NTT, NTT DOCOMO, and NEC recently announced that they demonstrated a real-time bidirectional wireless transmission in the millimetre wave band between 71GHz and 86GHz that achieved a bit rate of 140Gbps --- unprecedented for sub-100GHz frequencies.
The test demonstrated that Orbital Angular Momentum (OAM) mode multiplexing transmission technology can increase the capacity of wireless transmission, and that OAM-mode control technology can increase wireless transmission distances by using reflected paths. The achievement is expected to help with realising high-capacity wireless transmissions to meet future demand expected to happen in the 2030s.
OAM-mode multiplexing technology increases the capacity of wireless transmissions between fixed stations by transmitting multiple radio waves, each carrying signals multiplexed with different OAM modes, at the same frequency and time. Transmissions exceeding 100Gbps enable both optical-fibre and wireless connections for communication lines between fixed stations, facilitating the construction of flexible backhaul networks, wireless connections with mobile base stations during events, and temporary lines during disasters.

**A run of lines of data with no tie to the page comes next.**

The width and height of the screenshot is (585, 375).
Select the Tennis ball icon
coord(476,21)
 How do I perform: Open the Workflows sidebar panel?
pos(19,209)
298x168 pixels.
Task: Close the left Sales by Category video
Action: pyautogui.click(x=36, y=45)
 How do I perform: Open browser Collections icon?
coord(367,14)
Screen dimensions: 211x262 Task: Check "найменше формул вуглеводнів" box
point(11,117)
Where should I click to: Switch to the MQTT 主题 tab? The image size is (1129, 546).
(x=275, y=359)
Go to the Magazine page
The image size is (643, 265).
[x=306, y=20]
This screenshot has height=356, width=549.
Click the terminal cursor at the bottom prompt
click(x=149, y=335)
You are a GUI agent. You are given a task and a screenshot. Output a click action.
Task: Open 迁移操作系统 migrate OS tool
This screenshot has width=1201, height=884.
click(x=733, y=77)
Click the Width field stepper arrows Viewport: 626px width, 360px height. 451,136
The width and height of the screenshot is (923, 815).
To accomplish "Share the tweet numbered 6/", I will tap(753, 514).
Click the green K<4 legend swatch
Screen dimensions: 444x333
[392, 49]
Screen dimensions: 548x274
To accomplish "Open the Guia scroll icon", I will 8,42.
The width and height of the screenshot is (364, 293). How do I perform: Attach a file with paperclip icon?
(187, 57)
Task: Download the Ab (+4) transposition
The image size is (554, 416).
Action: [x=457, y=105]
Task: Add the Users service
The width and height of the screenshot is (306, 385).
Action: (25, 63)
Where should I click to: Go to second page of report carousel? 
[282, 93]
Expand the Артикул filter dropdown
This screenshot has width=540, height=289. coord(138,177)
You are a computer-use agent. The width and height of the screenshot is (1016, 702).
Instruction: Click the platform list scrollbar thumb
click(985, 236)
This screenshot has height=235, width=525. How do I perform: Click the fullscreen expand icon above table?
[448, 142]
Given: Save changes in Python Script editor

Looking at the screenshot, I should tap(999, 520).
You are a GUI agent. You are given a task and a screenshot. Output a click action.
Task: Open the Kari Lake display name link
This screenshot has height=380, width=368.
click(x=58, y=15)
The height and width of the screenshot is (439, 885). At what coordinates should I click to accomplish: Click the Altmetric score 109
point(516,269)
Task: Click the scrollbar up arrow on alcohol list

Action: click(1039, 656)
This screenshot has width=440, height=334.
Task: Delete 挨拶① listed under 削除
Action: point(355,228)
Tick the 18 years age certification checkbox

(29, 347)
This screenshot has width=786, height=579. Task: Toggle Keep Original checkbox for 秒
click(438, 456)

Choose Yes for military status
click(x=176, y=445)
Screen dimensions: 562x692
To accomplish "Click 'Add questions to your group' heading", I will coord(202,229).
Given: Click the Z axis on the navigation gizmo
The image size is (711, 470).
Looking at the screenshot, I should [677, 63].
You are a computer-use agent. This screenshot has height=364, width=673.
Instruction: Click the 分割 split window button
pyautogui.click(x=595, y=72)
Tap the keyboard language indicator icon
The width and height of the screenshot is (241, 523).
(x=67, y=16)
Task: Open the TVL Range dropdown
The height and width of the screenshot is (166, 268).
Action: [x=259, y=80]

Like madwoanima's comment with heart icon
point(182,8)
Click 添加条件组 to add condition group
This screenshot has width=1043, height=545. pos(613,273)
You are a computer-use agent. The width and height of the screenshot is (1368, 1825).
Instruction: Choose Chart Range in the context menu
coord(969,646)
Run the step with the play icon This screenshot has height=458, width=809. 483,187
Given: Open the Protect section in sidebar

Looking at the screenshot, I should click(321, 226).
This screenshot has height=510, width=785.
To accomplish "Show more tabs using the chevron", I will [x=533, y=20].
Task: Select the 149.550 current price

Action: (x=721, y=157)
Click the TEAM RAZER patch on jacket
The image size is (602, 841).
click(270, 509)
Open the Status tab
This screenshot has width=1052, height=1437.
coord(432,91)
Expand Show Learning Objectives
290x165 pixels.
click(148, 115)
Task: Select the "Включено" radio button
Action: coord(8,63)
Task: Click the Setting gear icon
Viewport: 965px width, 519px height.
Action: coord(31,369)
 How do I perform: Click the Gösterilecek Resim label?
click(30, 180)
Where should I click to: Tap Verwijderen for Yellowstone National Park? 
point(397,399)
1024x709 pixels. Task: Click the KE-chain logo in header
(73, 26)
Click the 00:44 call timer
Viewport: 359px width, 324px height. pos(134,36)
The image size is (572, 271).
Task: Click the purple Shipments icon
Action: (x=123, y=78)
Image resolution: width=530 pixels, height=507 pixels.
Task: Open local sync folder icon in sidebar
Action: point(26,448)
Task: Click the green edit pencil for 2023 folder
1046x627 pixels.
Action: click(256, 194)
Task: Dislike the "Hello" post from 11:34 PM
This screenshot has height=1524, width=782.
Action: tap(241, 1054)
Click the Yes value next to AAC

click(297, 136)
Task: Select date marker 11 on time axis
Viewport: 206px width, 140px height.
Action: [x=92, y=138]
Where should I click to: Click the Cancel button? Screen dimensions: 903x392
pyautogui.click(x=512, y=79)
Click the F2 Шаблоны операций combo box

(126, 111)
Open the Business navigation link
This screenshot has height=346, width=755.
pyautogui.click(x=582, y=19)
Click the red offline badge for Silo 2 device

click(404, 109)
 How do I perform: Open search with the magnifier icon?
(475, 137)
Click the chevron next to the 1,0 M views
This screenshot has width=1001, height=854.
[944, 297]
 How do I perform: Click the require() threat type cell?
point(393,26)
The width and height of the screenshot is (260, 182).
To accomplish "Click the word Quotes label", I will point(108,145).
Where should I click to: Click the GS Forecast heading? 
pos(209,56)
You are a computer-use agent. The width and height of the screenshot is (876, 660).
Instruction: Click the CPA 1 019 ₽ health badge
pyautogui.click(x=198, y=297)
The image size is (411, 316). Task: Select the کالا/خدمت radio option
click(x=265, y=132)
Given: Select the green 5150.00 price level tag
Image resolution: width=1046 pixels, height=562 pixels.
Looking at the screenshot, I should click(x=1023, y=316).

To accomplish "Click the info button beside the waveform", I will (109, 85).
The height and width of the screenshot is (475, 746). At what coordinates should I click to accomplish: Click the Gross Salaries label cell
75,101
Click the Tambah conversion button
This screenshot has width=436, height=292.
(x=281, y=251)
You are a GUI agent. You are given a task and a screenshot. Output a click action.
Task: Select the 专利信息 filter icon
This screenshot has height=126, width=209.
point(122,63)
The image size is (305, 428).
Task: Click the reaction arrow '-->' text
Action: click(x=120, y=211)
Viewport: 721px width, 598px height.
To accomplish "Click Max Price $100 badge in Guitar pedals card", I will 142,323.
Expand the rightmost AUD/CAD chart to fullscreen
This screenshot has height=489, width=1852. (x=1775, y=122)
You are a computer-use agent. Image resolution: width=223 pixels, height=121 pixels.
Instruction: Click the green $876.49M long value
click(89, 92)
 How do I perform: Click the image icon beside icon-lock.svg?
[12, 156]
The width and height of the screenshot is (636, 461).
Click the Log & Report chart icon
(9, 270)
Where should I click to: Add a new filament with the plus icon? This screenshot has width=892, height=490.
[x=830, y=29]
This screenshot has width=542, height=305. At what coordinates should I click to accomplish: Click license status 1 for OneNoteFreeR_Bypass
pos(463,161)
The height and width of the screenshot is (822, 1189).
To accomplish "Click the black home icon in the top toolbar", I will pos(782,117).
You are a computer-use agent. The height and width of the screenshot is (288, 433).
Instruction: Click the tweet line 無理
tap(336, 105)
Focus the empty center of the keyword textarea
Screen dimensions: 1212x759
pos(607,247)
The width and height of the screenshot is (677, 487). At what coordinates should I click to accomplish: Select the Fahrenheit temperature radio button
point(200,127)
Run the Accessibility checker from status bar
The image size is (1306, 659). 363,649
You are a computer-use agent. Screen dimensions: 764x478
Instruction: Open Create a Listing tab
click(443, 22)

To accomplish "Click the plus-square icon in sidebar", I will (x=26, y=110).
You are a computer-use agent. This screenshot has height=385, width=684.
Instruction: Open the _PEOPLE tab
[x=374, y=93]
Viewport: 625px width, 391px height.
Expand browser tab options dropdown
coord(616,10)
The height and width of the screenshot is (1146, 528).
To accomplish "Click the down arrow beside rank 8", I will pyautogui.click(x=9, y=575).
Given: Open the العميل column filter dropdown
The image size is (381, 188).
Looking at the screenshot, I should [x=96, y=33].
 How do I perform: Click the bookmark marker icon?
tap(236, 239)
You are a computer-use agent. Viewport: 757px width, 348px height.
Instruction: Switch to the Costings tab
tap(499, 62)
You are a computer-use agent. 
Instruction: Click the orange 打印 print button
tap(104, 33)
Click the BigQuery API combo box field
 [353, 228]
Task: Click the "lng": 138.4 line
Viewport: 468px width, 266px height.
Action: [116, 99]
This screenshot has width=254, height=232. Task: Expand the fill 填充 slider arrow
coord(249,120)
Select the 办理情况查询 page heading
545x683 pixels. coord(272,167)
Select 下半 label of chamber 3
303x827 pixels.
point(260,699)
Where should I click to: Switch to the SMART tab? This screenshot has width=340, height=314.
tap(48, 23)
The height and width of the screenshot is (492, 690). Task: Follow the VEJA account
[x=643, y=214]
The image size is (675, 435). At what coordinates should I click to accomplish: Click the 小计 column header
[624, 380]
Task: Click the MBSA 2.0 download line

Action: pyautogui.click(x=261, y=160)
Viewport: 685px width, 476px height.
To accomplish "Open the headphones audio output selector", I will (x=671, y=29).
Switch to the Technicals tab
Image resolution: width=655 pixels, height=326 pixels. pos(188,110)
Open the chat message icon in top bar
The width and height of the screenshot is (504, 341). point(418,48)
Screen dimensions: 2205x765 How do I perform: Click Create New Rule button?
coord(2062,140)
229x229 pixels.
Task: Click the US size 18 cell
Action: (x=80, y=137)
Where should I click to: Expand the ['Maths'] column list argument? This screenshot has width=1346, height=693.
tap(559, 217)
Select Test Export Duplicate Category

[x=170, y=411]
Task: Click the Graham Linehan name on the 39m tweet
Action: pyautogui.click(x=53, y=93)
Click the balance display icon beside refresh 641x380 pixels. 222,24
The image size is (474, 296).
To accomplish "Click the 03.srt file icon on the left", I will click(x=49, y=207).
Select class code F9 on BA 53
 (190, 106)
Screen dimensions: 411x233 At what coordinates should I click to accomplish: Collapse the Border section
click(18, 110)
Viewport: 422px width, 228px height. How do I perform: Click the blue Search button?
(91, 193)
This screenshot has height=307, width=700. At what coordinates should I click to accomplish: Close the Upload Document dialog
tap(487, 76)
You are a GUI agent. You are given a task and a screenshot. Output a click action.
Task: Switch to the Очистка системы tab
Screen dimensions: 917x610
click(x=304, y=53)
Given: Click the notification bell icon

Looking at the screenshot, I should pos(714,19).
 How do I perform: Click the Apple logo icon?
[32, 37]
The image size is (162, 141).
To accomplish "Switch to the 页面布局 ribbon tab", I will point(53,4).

The results of the research are expected to contribute to the development of high-capacity wireless backhaul for future services such as virtual reality (VR), augmented reality (AR) and high-definition video transmission in 6G and beyond.
In the 6G era, the demand for wireless communications will accelerate with the emergence of high-definition video transmission, autonomous driving, remote medical surgery, and advanced applications such as VR and AR, all of which increase the need for high-capacity wireless communication. NTT, DOCOMO and NEC are working to increase capacity using a novel spatial multiplexing method that uses OAM, a property of electromagnetic waves.
OAM, a physical quantity that describes certain properties of electromagnetic waves, is generated by adjusting the phase difference of signals from the transmitting antenna so that the same-phase trajectory spirals in the direction of propagation. On the receiving side, the phase of the received signal can be synthesised at the antenna by rotating in the opposite direction of transmission, so that radio signals corresponding to multiple OAM modes with different helix structures can be superimposed and separated without interfering with each other.
Using this feature, OAM-mode multiplexing technology can transmit different data that has been spatially multiplexed, enabling large amounts of data to be sent over limited bandwidths. High-capacity wireless transmission is possible even in frequency bands below 100GHz, where wide bandwidth is not readily available. While there is a report of a successful real-time transmission test that achieved 14.7Gbps over 40 metres in a single direction using OAM-mode multiplexing technology with digital signal processing circuits in the 71GHz to 86GHz band (E-band), which is used in existing wireless systems, real-time transmission capacity needs to be further increased for 6G and beyond wireless systems.